合宿'22 雨のダイナマイト

ダイナマイトと呼ばれる中3男子は、風呂の電源ボタンを連打する癖がある。上矢印ボタンを最高温60度になると、「高温」と赤く表示される。そうなるまで連打する。
電源ボタンの前を通り過ぎる際、必ず連打しないと「気持ちが悪い」。
寝る前にも必ず連打。
どうして押すのかたずねたことがあるが、押さないと寝られないらしい。

思いついたらやらないと気が済まないダイナマイトは、自分のものが勝手に移動されていたり、自分のスペースを奪われると、声を荒げる。それだけではなく、触りたいと思ったら人のものも触ってしまうし、サンダルも勝手に他人のものを履いていく。それでみんなから注意されると、それに反応して言い返してくる。
その悪癖をおもしろがるN君は、彼の不毛な言い返しに大声で言い返す。返事されると、また返したくなるダイナマイト。打てば返ってくるので、N君もまた投げ返す。
これを繰り返しているうちに、次第に、返す内容も過激になってくる。(予想通り)プロレスのマイクパフォーマンスのように、お互い罵声を浴びせた後は、スタン・ハンセンよろしく、乱闘がはじまるのは定番の流れだ。

夕方雨がふりはじめたころ、何が理由か知らないが、
ダイナマイトが「もういい!」と古民家を飛び出した。
「ごめんって!」
N君は、ダイナマイトを追いかけるが、ダイナマイトは止まらない。そのまま集落を飛び出して、街道を歩いて行った。
古民家に一人戻ったN君に事の成り行きを聞くと、言い合っているうちに「一人にしてくれ!と言って消えた」そうだ。

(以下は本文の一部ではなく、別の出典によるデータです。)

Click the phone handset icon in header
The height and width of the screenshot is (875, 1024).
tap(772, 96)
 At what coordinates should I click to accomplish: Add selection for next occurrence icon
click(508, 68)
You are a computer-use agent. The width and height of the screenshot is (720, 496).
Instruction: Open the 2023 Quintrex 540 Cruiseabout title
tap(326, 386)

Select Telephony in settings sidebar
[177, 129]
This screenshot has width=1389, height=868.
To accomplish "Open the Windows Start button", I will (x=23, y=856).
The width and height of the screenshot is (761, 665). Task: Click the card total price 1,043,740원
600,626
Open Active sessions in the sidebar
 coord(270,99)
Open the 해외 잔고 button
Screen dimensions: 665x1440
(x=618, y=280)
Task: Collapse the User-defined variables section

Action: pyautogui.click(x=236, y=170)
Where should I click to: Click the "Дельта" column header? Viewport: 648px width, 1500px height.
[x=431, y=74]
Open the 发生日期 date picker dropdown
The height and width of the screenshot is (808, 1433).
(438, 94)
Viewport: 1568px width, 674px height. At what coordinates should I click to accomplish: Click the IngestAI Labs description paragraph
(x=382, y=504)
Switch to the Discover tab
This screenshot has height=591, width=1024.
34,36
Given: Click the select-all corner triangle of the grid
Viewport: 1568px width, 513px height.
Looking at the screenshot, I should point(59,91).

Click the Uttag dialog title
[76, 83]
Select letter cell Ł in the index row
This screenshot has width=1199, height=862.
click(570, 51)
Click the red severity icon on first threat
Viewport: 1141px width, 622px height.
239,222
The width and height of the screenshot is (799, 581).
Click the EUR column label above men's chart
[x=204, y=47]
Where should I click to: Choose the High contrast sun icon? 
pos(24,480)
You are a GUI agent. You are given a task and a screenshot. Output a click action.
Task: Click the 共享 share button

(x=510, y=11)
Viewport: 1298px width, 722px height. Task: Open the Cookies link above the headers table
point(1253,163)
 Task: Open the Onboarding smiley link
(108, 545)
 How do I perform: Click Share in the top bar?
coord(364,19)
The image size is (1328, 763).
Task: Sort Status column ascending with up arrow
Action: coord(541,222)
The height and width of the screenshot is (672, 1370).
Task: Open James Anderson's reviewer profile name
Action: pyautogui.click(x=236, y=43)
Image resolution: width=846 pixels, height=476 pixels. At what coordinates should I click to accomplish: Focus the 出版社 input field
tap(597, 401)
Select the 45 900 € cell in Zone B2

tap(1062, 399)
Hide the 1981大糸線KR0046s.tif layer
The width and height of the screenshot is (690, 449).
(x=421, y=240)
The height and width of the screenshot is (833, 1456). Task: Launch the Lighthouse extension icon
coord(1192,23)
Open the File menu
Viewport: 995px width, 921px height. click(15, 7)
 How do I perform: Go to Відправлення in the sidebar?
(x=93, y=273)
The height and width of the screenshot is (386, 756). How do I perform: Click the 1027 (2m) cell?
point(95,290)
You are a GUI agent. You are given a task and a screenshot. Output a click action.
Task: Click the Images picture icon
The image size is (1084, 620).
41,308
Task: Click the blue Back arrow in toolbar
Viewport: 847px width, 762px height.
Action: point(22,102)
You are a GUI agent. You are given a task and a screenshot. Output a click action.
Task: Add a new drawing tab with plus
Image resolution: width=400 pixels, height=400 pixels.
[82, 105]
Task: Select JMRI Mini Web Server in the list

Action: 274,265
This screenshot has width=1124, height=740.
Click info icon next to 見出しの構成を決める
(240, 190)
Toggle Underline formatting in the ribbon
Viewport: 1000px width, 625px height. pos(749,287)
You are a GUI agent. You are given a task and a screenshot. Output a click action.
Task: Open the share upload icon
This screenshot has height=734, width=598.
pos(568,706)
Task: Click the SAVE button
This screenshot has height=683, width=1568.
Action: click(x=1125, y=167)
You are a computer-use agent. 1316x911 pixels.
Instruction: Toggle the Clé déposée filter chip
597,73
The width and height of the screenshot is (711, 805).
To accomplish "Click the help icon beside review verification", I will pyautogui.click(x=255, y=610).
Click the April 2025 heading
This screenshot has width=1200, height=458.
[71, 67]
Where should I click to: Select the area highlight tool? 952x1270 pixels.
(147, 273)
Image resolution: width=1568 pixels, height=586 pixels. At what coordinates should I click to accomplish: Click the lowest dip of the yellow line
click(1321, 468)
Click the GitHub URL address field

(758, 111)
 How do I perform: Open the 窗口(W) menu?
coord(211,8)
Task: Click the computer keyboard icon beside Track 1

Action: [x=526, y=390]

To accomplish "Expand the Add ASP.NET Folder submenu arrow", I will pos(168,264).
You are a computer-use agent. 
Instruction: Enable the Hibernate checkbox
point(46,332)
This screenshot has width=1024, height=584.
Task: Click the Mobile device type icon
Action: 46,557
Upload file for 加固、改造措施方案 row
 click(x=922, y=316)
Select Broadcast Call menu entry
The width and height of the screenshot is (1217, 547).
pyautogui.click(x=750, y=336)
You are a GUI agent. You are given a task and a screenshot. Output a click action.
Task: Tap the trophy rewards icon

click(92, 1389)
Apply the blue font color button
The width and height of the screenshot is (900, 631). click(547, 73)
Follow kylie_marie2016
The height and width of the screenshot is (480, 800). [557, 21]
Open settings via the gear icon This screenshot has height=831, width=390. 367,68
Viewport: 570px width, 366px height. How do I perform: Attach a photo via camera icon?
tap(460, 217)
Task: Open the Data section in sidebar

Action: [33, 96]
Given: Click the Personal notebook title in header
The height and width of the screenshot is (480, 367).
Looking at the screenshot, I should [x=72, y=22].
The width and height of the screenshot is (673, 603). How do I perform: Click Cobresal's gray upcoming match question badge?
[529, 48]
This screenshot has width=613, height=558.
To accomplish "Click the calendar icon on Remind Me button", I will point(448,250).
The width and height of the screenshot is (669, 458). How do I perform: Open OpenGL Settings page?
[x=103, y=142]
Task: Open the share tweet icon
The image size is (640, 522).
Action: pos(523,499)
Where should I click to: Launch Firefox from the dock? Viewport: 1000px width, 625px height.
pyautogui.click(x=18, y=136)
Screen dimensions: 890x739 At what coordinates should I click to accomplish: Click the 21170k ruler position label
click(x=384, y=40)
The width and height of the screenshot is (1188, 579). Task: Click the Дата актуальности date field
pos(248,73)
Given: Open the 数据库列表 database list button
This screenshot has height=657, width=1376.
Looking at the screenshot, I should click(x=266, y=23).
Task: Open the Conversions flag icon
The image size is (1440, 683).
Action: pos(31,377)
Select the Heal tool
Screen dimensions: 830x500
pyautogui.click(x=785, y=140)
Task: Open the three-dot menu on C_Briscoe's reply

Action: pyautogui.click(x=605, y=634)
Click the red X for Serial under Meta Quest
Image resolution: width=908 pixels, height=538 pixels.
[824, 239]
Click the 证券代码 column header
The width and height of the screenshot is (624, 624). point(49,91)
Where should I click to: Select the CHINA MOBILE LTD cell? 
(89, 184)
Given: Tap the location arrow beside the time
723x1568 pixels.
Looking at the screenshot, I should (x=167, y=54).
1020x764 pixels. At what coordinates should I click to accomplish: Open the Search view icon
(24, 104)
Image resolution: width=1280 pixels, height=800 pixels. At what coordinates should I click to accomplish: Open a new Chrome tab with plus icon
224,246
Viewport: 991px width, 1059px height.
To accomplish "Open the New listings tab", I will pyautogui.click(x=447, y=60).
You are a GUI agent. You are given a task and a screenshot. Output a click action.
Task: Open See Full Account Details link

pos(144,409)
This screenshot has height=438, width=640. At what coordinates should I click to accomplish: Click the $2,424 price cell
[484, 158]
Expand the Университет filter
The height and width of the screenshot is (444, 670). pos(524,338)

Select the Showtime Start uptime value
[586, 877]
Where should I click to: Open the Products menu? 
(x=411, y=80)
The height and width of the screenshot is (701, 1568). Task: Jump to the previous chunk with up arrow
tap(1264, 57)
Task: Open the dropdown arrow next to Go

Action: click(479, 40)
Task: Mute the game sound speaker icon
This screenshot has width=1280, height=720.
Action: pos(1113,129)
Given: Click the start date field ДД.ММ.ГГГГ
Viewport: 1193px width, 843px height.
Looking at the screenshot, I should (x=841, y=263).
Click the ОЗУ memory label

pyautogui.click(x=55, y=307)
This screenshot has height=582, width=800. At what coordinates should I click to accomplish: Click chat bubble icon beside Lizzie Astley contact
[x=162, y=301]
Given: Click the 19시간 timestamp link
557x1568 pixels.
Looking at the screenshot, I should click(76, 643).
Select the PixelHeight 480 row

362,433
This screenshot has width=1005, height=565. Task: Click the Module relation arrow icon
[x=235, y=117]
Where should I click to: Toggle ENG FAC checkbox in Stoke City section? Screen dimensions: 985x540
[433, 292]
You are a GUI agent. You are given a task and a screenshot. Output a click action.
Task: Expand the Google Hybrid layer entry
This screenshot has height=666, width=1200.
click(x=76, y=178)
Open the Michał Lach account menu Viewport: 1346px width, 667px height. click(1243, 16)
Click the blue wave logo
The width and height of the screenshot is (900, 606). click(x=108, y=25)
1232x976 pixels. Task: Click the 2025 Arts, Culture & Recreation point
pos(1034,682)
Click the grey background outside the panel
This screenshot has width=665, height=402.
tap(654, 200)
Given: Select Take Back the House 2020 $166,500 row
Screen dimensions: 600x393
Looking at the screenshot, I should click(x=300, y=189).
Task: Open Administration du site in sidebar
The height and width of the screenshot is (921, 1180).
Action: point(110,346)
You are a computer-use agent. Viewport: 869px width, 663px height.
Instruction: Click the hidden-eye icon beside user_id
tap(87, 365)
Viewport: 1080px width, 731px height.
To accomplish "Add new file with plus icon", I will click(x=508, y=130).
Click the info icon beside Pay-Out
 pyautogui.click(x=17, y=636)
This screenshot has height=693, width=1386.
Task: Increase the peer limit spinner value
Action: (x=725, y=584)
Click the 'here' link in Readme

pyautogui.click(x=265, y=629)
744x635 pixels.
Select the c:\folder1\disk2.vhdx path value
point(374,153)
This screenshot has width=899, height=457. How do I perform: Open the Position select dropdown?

1時間くらい経つと、びしょぬれのダイナマイトが戻ってきた。
御嶽駅まで往復したらしい。
その後は何事もなかったように、風呂に入った。

前日二人は、言い争いの結果、プロレスして、物を壊した。翌日も同じように言い合ったわけだが、これ以上に一緒にいると、迷惑をかけると思ってダイナマイトは一人になったのかもしれない。
今年は暴発しないダイナマイト。実は「噴火」に到達しないように、自ら「ガス抜き」の方法を覚えたようだった。そこに彼の成長を見た気がしている。

夜寝るとき、N君はダイナマイトにまた話しかけた。
「ごめんな!ダイナマイト、一緒に寝よう」
「いやだ!気持ち悪い」
「今日はいい日だったな」
「いろいろあったけどな」
少年漫画のような、気恥ずかしい会話も素直に出てくる彼らの関係をうらやましく思った。